Excerpt from The Popular Science Monthly, Vol. 70: January to June, 1907
The land slopes gradually from the river northwest to the Salton Sink, which at the lowest point is 280 feet below sea level. Yuma, Arizona, lies at the northeast corner of this triangle, and is 137 feet above sea level, which, therefore, gives the feed canal, created for irrigating, a fall of 417 feet.
Indio, at the extreme northwest point of the triangle, is 22 feet below sea level, while Volcano Lake, Mexico, is found to be very close to sea level. The town of Indio is the end of a division of the Southern Pacific Railroad, where the company has machine shops and maintains a large force of men. It is also a health resort, and has a fine hotel and sanitarium. The other towns of this sunken area, which would be submerged by such a lake, are: Salton, 265 feet below sea level; Walters, 189; Thermal, 121; Imperial, 65; Alamo Bonito, 186; Coachella, 65; Mortmier, 248; Volcano Spring, 265; Fish Spring, 230, and Mecca, 18.

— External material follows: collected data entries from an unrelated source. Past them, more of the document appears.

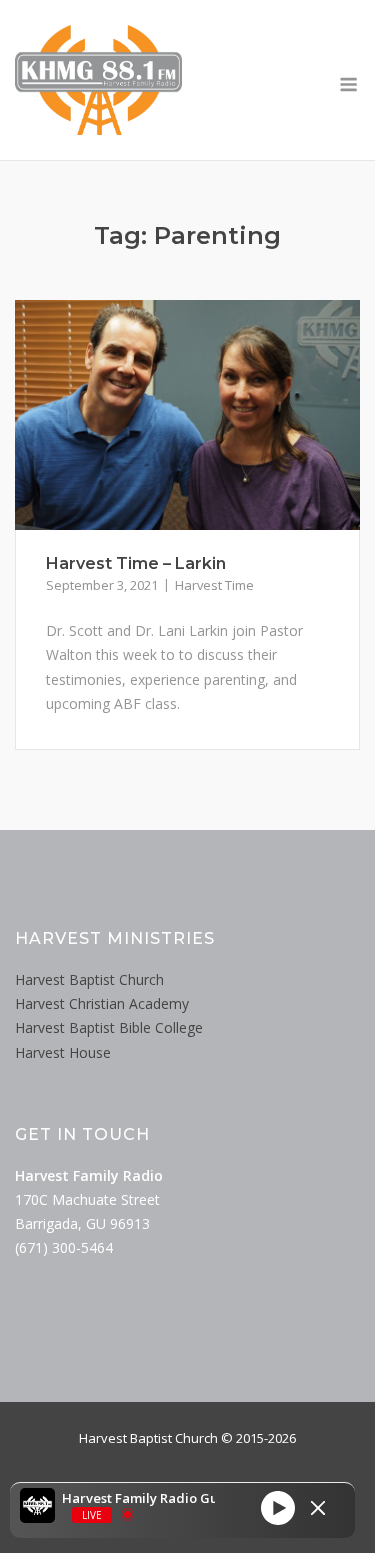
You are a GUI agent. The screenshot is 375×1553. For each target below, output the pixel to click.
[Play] (278, 1508)
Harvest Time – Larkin (136, 563)
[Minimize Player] (318, 1508)
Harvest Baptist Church (89, 979)
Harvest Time (214, 585)
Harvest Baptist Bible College (109, 1027)
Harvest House (63, 1052)
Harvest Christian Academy (102, 1003)
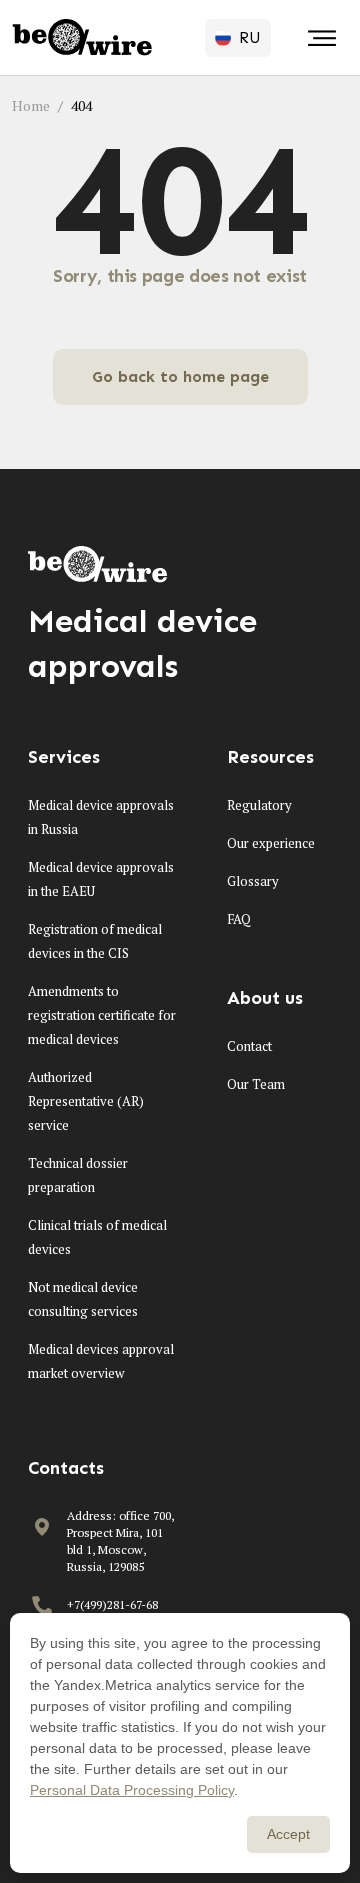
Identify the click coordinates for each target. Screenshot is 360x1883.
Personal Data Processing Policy (132, 1790)
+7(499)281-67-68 (112, 1604)
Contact (249, 1046)
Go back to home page (180, 376)
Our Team (256, 1084)
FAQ (239, 919)
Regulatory (259, 805)
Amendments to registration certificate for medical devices (102, 1015)
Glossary (253, 881)
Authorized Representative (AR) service (86, 1101)
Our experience (271, 843)
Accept (288, 1834)
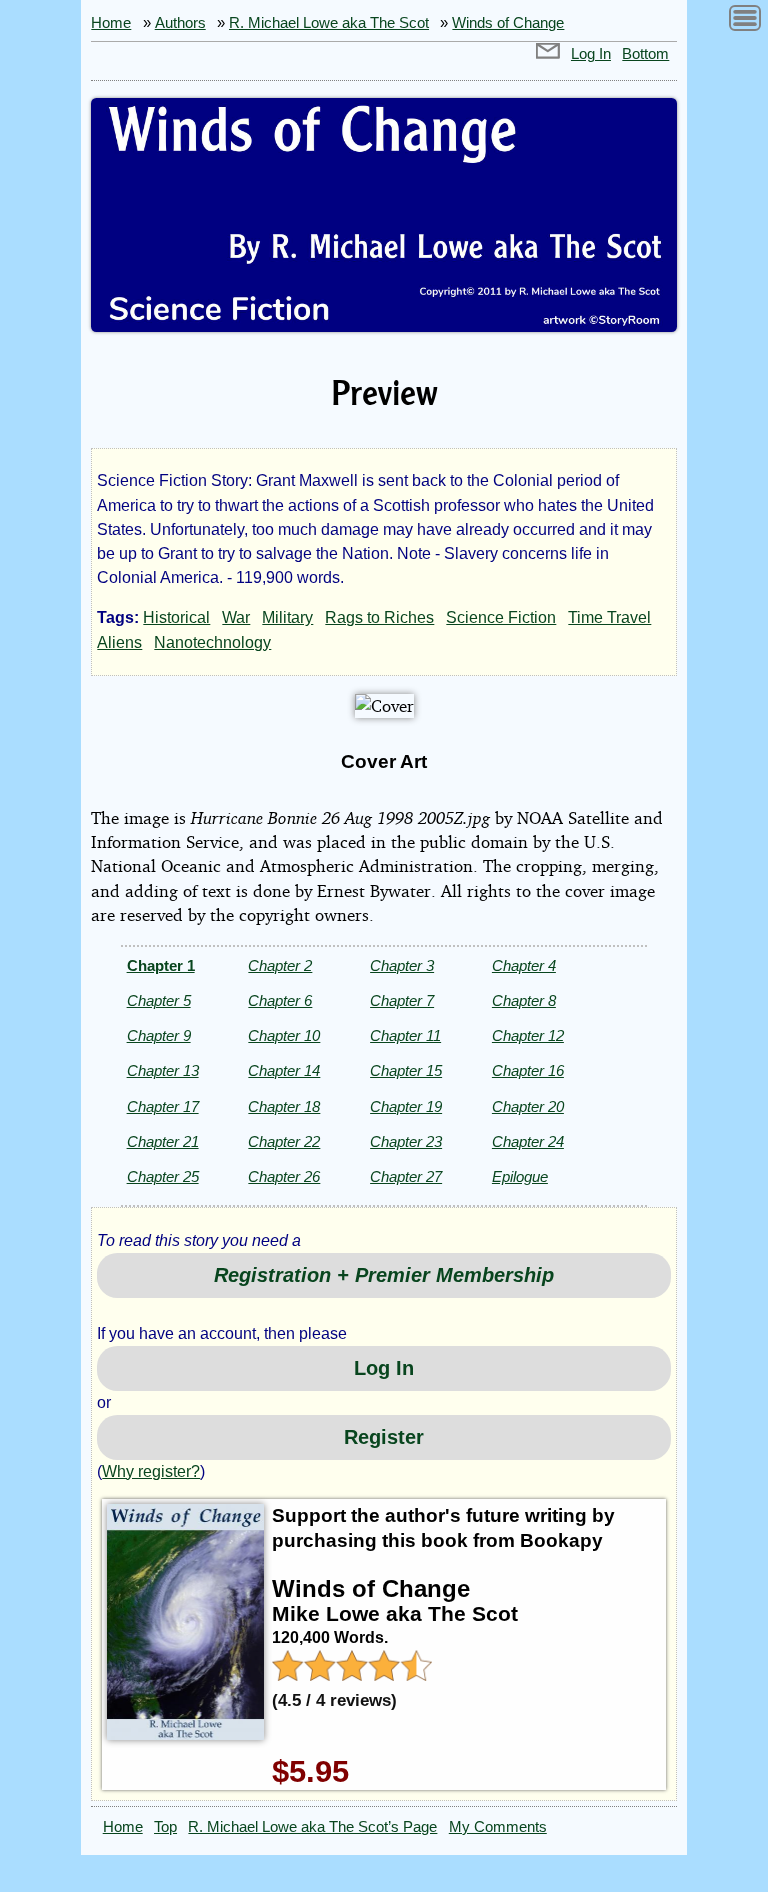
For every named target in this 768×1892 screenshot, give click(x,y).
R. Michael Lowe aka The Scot (329, 23)
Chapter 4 (524, 965)
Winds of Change (508, 23)
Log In (591, 54)
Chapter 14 (284, 1070)
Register (384, 1437)
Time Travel (609, 617)
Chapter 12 (528, 1035)
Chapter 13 (163, 1070)
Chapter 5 (159, 1000)
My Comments (498, 1827)
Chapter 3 (402, 965)
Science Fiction (501, 617)
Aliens (119, 642)
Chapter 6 (280, 1000)
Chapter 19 (406, 1106)
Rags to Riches (379, 617)
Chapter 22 (284, 1141)
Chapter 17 (163, 1106)
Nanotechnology (212, 642)
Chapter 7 (402, 1000)
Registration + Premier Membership (384, 1275)
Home (111, 23)
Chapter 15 (406, 1070)
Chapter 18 (284, 1106)
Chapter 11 (405, 1035)
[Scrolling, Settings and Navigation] (745, 21)
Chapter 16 (528, 1070)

The town of Imperial, located near the center of the Imperial Valley irrigation colony, is fast becoming a very important little city. Four years ago it was unknown. Its site was only a part of the bare Colorado Desert. An examination of the soil of this vicinity, however, revealed the fact that the only thing necessary to make it productive was water, and in consequence a company was organized to install a system of irrigation. A canal was dug that intersected the Colorado River near Yuma, and by the water thus supplied the region was awakened into life and fertility. As a result, in the past four years, the town of Imperial has come into being, and about 110,000 acres of the surrounding land have been converted into a prospering farming community, with a total population of over 10,000 persons. And the limit has by no means yet been reached, for there is much more of the region in a reclaimable condition.
Up to the time that this irrigation system placed Imperial upon the map, the most important industry on the Colorado Desert was the salt works at Salton. Salton Sink was a vast dry lake of solid salt, and thousands upon thousands of tons of it were mined by simply scraping it up into piles. This industry furnished employment to a large corps of men, and the town of Salton came into being as the result of its being made the headquarters of the New Liverpool Salt Company.
But Salton at present is dead. The town and the works are buried in a grave of water. The person who journeys thither to-day looks upon a vast lake.